In 2001, my first novel, The Last Jet-Engine Laugh, was published. The story of that book is about three generations of a middle-class Indian family, the period from 1930 to 2030. When the novel was published, the narrative created over seven decades that had happened up to that point and three imaginary decades was essentially a strategy for better understanding the last few years of the 20th century.


The future events in the novel are mostly like nightmares, yet there was a strange satisfaction in writing them. It seemed that these terrible fantasies would only be captured on paper—they would never happen in reality. A miraculous belief worked, as if writing meant a warning message, which would make future people aware.


 But within a few months of the book's release, the horrific terrorist attacks of 9/11 occurred. The events I had written about in the novel—such as the destruction of northern India in the Indo-Pakistani conflict, Delhi becoming a border city, and the nuclear attack on Mumbai—were becoming reality beyond imagination.


Now that novel has been reprinted, and at that time news broke that another airstrike had taken place between India and Pakistan. The media of the two countries has started a flurry of counterclaims. India claims that they attacked a terrorist base on the border and killed more than a hundred terrorists. Pakistan says that they thwarted the Indian airstrike and shot down an Indian fighter jet in a counterattack. It is as if the media of both countries is running a 'fictional script' about who lost whom.

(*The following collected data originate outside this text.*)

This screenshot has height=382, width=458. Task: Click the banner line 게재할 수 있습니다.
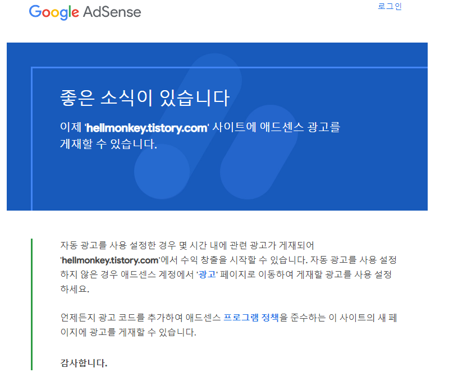[x=108, y=143]
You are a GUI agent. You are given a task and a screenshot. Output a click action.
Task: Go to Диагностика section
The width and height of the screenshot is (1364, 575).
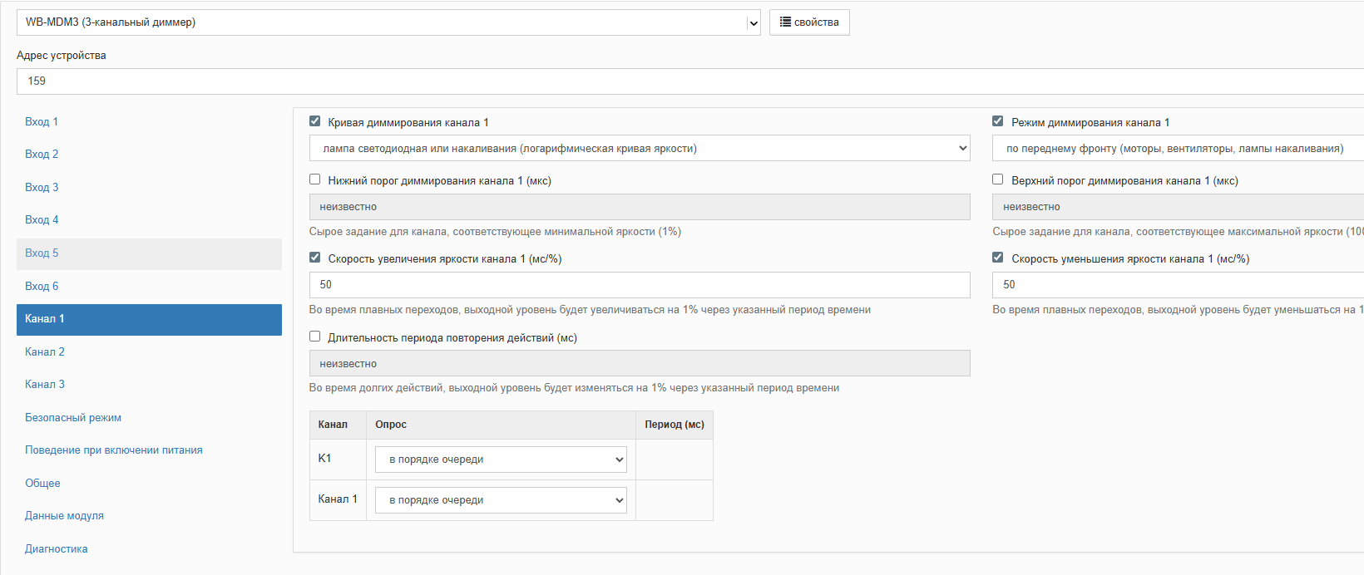tap(56, 548)
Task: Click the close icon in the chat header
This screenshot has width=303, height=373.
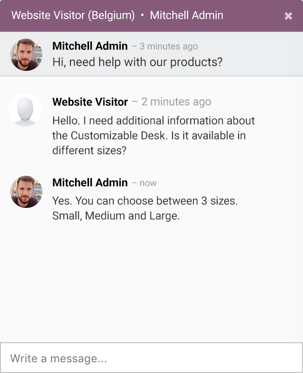Action: click(288, 15)
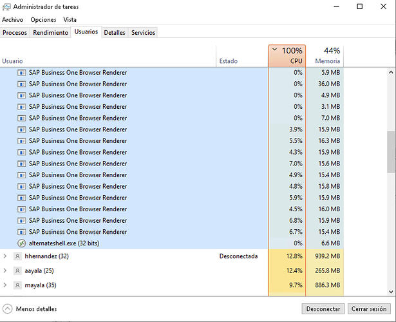Collapse view with Menos detalles arrow

coord(8,308)

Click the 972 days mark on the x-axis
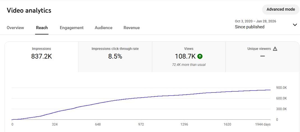click(141, 124)
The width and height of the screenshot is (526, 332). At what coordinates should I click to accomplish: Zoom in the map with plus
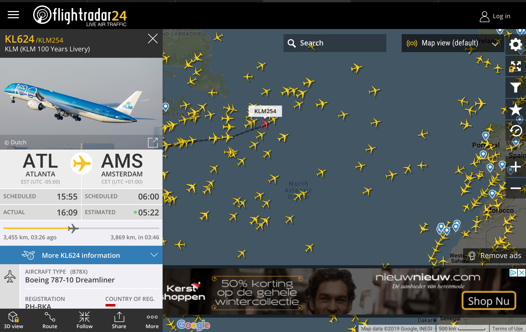click(515, 167)
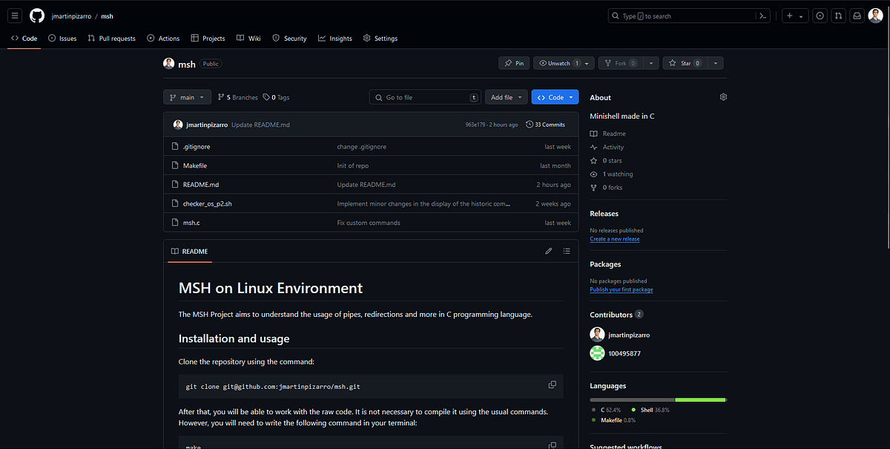This screenshot has height=449, width=890.
Task: Open the repository Settings tab
Action: coord(380,38)
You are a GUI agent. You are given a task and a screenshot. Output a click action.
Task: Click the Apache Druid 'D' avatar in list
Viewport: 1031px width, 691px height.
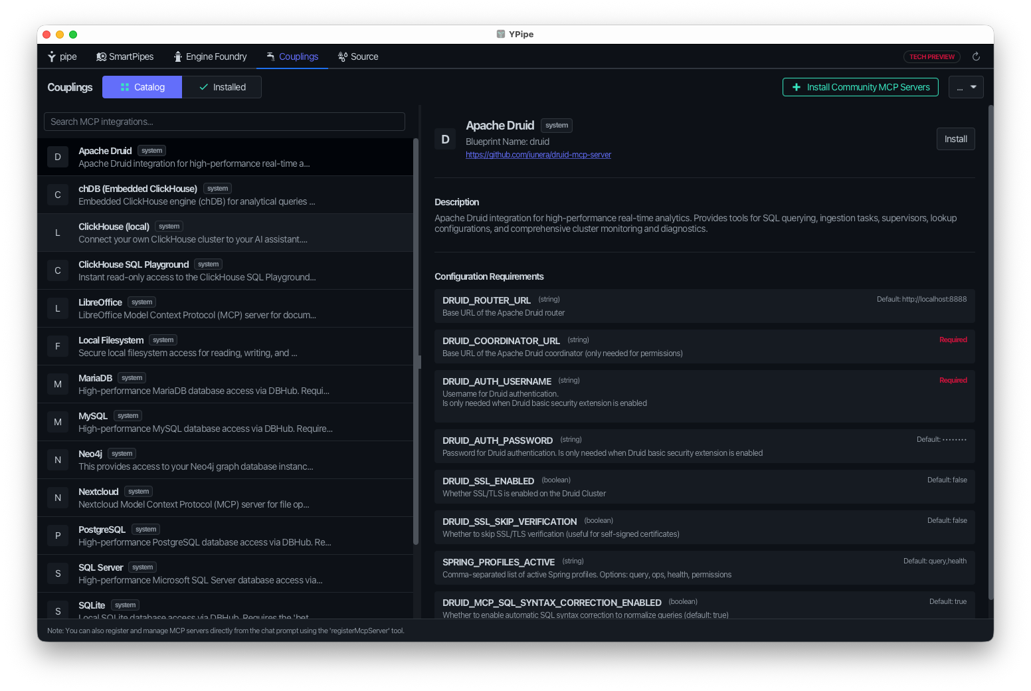pyautogui.click(x=58, y=157)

Beyond this propaganda war, a truth has emerged once again—war can never solve any problem. Rather, war creates the seeds of more war. War to stop the enemy or stop terrorism is like trying to hit someone with a hammer when you have a fever.


 In the midst of so much propaganda and false stories about war, what gets lost the most is the suffering of ordinary people. The rulers and militaries of both countries do not want to admit the truth of their actions. The responsibility of exposing that truth falls on independent journalism. But when the media becomes government-controlled, it becomes a tool of propaganda.


A nation’s future is shaped by the stories it tells about itself. When I gave my novel to an Israeli friend to read, he said, “Your book will not work in our country, because at the end of every story there has to be hope.” Today, when Israel is destroying its own future, when they are extinguishing all the lights of hope from their own territory, that is a big lesson for us in South Asia.


India-Pakistan relations repeatedly return to war and conflict because we forget that the government and the common people of a country are not the same thing. When we call an entire population inhuman, the path to human rights violations is paved. For example, if someone says that all the residents of Gaza are terrorists, or that India wants to punish Pakistan by weaponizing the Straits—then that is a suicidal position for humanity.


When the smoke of war clears, only one thing remains clear—the loss of life and property, political gains, and the cries of ordinary people. If, instead of learning from this experience, we want to build our future with the stories of old wars, we will be stepping on the path of self-destruction.


In this situation, the question arises—what kind of story will we tell ourselves? Can a story be written that will bring us back from destruction and lead us to peace and coexistence?